── EXTRACTED INFORMATION

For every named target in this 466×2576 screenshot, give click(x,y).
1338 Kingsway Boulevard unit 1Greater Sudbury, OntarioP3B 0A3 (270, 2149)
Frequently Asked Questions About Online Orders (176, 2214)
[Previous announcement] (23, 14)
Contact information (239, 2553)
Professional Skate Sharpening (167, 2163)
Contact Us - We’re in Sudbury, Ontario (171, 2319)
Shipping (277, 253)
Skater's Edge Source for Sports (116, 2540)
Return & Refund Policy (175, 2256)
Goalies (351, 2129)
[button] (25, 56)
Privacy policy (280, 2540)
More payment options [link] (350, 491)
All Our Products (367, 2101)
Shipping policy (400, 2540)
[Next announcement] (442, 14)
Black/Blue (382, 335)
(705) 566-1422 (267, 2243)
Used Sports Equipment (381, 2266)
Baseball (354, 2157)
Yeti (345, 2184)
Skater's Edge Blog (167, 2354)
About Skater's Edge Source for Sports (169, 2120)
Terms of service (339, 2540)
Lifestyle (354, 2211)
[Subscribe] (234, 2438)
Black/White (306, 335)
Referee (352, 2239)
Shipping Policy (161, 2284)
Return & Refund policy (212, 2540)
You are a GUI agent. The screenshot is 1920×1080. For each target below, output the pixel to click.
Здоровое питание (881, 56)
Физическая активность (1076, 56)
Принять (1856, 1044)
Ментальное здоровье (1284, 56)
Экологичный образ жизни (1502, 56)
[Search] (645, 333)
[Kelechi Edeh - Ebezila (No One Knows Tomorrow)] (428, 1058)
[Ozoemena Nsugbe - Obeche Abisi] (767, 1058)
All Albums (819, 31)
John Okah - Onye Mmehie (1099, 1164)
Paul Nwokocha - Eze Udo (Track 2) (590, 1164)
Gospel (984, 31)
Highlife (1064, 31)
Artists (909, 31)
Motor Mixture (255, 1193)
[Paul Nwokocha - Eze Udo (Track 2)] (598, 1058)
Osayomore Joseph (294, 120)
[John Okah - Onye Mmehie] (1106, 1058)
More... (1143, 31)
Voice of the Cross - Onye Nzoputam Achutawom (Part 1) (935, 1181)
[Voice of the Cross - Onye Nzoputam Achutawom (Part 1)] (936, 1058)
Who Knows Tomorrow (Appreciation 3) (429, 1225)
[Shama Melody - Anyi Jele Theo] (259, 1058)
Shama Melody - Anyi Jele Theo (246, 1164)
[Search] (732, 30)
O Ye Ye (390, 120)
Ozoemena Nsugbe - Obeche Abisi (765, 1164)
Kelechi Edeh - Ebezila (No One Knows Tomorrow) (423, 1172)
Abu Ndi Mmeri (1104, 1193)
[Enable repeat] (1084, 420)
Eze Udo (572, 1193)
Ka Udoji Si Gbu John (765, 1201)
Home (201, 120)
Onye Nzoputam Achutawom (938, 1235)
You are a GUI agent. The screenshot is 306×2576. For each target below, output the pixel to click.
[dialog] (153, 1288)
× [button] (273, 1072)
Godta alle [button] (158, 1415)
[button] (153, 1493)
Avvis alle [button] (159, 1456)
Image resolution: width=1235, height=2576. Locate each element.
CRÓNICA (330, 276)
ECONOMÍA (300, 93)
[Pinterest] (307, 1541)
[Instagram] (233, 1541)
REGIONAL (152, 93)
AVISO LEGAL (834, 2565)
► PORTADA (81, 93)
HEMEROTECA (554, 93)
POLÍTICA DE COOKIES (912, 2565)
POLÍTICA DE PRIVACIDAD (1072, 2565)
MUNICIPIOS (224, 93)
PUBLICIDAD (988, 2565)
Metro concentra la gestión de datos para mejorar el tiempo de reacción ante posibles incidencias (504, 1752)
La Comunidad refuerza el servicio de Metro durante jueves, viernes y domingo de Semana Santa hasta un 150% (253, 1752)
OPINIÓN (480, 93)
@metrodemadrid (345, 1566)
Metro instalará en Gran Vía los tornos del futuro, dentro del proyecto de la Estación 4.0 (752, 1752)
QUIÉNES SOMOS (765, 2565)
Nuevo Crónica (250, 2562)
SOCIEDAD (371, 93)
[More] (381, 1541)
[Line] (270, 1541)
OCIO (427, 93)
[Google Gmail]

────

Give back the entire listing above, matching every line exactly.

▸ **RESPONSE TO THIS TASK**
For every named target in this 466×2576 screenshot, give click(x,y).
1338 Kingsway Boulevard unit 1Greater Sudbury, OntarioP3B 0A3 (270, 2149)
Frequently Asked Questions About Online Orders (176, 2214)
[Previous announcement] (23, 14)
Contact information (239, 2553)
Professional Skate Sharpening (167, 2163)
Contact Us - We’re in Sudbury, Ontario (171, 2319)
Shipping (277, 253)
Skater's Edge Source for Sports (116, 2540)
Return & Refund Policy (175, 2256)
Goalies (351, 2129)
[button] (25, 56)
Privacy policy (280, 2540)
More payment options [link] (350, 491)
All Our Products (367, 2101)
Shipping policy (400, 2540)
[Next announcement] (442, 14)
Black/Blue (382, 335)
(705) 566-1422 (267, 2243)
Used Sports Equipment (381, 2266)
Baseball (354, 2157)
Yeti (345, 2184)
Skater's Edge Blog (167, 2354)
About Skater's Edge Source for Sports (169, 2120)
Terms of service (339, 2540)
Lifestyle (354, 2211)
[Subscribe] (234, 2438)
Black/White (306, 335)
Referee (352, 2239)
Shipping Policy (161, 2284)
Return & Refund policy (212, 2540)
You are a GUI agent. The screenshot is 1920×1080. For each target below, output the pixel to click.
Здоровое питание (881, 56)
Физическая активность (1076, 56)
Принять (1856, 1044)
Ментальное здоровье (1284, 56)
Экологичный образ жизни (1502, 56)
[Search] (645, 333)
[Kelechi Edeh - Ebezila (No One Knows Tomorrow)] (428, 1058)
[Ozoemena Nsugbe - Obeche Abisi] (767, 1058)
All Albums (819, 31)
John Okah - Onye Mmehie (1099, 1164)
Paul Nwokocha - Eze Udo (Track 2) (590, 1164)
Gospel (984, 31)
Highlife (1064, 31)
Artists (909, 31)
Motor Mixture (255, 1193)
[Paul Nwokocha - Eze Udo (Track 2)] (598, 1058)
Osayomore Joseph (294, 120)
[John Okah - Onye Mmehie] (1106, 1058)
More... (1143, 31)
Voice of the Cross - Onye Nzoputam Achutawom (Part 1) (935, 1181)
[Voice of the Cross - Onye Nzoputam Achutawom (Part 1)] (936, 1058)
Who Knows Tomorrow (Appreciation 3) (429, 1225)
[Shama Melody - Anyi Jele Theo] (259, 1058)
Shama Melody - Anyi Jele Theo (246, 1164)
[Search] (732, 30)
O Ye Ye (390, 120)
Ozoemena Nsugbe - Obeche Abisi (765, 1164)
Kelechi Edeh - Ebezila (No One Knows Tomorrow) (423, 1172)
Abu Ndi Mmeri (1104, 1193)
[Enable repeat] (1084, 420)
Eze Udo (572, 1193)
Ka Udoji Si Gbu John (765, 1201)
Home (201, 120)
Onye Nzoputam Achutawom (938, 1235)
You are a GUI agent. The screenshot is 306×2576. For each target below, output the pixel to click.
[dialog] (153, 1288)
× [button] (273, 1072)
Godta alle [button] (158, 1415)
[button] (153, 1493)
Avvis alle [button] (159, 1456)
Image resolution: width=1235, height=2576. Locate each element.
CRÓNICA (330, 276)
ECONOMÍA (300, 93)
[Pinterest] (307, 1541)
[Instagram] (233, 1541)
REGIONAL (152, 93)
AVISO LEGAL (834, 2565)
► PORTADA (81, 93)
HEMEROTECA (554, 93)
POLÍTICA DE COOKIES (912, 2565)
POLÍTICA DE PRIVACIDAD (1072, 2565)
MUNICIPIOS (224, 93)
PUBLICIDAD (988, 2565)
Metro concentra la gestión de datos para mejorar el tiempo de reacción ante posibles incidencias (504, 1752)
La Comunidad refuerza el servicio de Metro durante jueves, viernes y domingo de Semana Santa hasta un 150% (253, 1752)
OPINIÓN (480, 93)
@metrodemadrid (345, 1566)
Metro instalará en Gran Vía los tornos del futuro, dentro del proyecto de la Estación 4.0 (752, 1752)
QUIÉNES SOMOS (765, 2565)
Nuevo Crónica (250, 2562)
SOCIEDAD (371, 93)
[More] (381, 1541)
[Line] (270, 1541)
OCIO (427, 93)
[Google Gmail]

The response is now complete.